Actually a byte-to-byte comparison may fail due to a cosmic ray flipping a bit (e.g. transforming a return 0; into a return 1;). This is highly unlikely, but the risk of a collision with SHA-256 is even smaller than that. Mathematically, you cannot be sure that two files which hash to the same value are identical, but you cannot be sure of that either by comparing the files themselves, as long as you use a computer for the comparison. What I mean is that it is meaningless to go beyond some 99.999....9% certainty, and SHA-256 already provides more than that.
What, you don't use ECC memory? ;). Good comment, very interesting thoughts.
Don't forget the tin foil hat ! More seriously, how do you know these factoids about collisions and have you verified this in some way ?

Other Answer3

It depends on what you are trying to achieve. It is extremely unlikely that any two non-identical files will have the same MD5 hash, but keep in mind that two files with the same content will have to the same MD5 hash.
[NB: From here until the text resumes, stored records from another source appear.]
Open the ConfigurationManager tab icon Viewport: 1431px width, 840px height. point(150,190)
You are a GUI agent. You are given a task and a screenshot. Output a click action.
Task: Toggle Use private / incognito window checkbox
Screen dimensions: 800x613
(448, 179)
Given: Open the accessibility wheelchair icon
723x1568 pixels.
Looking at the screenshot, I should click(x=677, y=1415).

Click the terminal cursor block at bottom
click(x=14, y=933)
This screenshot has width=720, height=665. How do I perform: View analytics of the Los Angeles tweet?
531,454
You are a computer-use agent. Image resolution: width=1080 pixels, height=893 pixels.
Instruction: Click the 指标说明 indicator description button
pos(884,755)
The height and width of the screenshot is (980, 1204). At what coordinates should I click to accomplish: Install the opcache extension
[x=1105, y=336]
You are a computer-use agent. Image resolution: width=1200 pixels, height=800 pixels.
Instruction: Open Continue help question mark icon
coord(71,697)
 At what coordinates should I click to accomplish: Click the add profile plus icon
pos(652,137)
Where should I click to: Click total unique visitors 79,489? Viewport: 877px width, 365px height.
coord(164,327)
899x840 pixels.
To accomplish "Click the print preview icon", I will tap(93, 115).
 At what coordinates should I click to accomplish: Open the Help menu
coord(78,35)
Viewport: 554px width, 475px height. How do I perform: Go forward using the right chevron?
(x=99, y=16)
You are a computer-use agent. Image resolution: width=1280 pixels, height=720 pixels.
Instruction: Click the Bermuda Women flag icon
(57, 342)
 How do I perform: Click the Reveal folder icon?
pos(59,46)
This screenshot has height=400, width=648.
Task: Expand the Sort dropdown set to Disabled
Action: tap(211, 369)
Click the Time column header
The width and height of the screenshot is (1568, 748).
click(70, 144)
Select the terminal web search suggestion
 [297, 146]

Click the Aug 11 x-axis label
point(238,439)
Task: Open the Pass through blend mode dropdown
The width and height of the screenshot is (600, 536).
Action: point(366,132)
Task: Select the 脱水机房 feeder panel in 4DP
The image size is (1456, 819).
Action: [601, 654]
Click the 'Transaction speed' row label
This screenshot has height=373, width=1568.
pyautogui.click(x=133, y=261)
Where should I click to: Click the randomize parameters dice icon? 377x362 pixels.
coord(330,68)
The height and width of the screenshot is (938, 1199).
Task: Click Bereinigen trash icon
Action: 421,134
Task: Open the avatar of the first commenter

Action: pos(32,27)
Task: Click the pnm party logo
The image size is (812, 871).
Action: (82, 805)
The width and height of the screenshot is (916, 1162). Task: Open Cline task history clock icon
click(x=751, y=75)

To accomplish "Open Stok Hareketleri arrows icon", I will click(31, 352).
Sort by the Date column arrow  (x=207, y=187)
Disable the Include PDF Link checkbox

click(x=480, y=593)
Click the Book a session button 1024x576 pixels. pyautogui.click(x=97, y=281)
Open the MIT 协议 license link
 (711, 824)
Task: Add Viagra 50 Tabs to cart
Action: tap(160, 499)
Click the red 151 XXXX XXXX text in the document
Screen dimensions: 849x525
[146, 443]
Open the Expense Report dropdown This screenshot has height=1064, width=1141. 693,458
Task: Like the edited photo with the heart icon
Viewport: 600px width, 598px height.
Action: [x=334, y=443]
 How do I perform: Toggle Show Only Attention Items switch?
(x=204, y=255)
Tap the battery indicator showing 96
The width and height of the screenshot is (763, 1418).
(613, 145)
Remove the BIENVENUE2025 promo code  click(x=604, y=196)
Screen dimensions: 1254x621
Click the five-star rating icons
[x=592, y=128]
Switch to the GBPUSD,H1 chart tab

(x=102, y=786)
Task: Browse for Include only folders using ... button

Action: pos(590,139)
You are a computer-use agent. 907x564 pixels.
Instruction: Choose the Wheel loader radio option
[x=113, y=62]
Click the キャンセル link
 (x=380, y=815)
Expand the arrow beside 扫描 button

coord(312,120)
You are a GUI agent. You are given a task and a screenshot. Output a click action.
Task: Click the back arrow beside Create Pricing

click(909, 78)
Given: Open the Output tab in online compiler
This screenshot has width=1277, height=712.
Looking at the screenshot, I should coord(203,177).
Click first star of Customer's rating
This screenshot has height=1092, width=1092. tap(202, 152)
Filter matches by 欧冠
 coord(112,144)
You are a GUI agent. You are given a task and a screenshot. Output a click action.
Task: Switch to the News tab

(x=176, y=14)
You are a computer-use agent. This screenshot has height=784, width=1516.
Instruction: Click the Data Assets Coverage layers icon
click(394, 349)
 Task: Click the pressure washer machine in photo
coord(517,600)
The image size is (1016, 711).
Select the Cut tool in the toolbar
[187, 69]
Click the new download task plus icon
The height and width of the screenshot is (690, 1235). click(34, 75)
In fact an MD5 hash is commonly used to verify the integrity of files, since almost any change to a file will cause its MD5 hash to also change.


Then again same applies to any other hashing algorithms

Other Answer4

An md5 can produce collisions. Theoretically, although highly unlikely, a million files in a row can produce the same hash. Don't test your luck and check for md5 collisions before storing the value.

I personally like to create md5 of random strings, which reduces the overhead of hashing large files. When collisions are found, I iterate and re-hash with the appended loop counter.

You may read on the pigeonhole principle.

Other Answer5

Personally i think people use raw checksums (pick your method) of other objects to act as unique identifiers way too much when they really want to do is have unique identifiers. Fingerprinting an object for this use wasn't the intent and is likely to require more thinking than using a uuid or similar integrity mechanism.

Other Answer6

I wouldn't recommend it. If the application would work on multi-user system, there might be user, that would have two files with the same md5 hash (he might be engineer and play with such files, or be just curious - they are easily downloadable from , I myself during writing this answer downloaded two samples). Another thing is, that some applications might store such duplicates for whatever reason (I'm not sure, if there are any such applications but the possibility exists).

If you are uniquely identifying files generated by your program I would say it is ok to use MD5. Otherwise, I would recommend any other hash function where no collisions are known yet.

Other Answer7

MD5 has been broken, you could use SHA1 instead (implemented in most languages)

Other Answer8

yes, for sure, MD5 produces a unique hash for every different input you provide and it is also used very much for calculating the hash of a file to keep it safe from injecting some malware or virus code in it..

SHA1 might be a good option for this purpose also.


MD5 doesn't guarantee a unique hash. There is a non-zero probability that two different files will have the same key. The question is whether MD5 is still safe enough for non-security use. As for protecting against malware injection, it is now useless for that purpose because its security properties have been thoroughly demolished. AFAIK, a hacker on a laptop can generate a virus-infected version of a program with the same MD5 sum as the original in a few minutes.
The only hashing algorithm off the top of my head that would produce a unique hash for every input is one that produces infinitely-long hashes.
No, this answer is absolutely wrong. No hash function that maps infinite inputs to a fixed number of possible outputs can guarantee uniqueness. By definition.
@BoltClock - Perhaps you mean no hash at all. i.e. the hash is the original file which is not actually then a hash is it?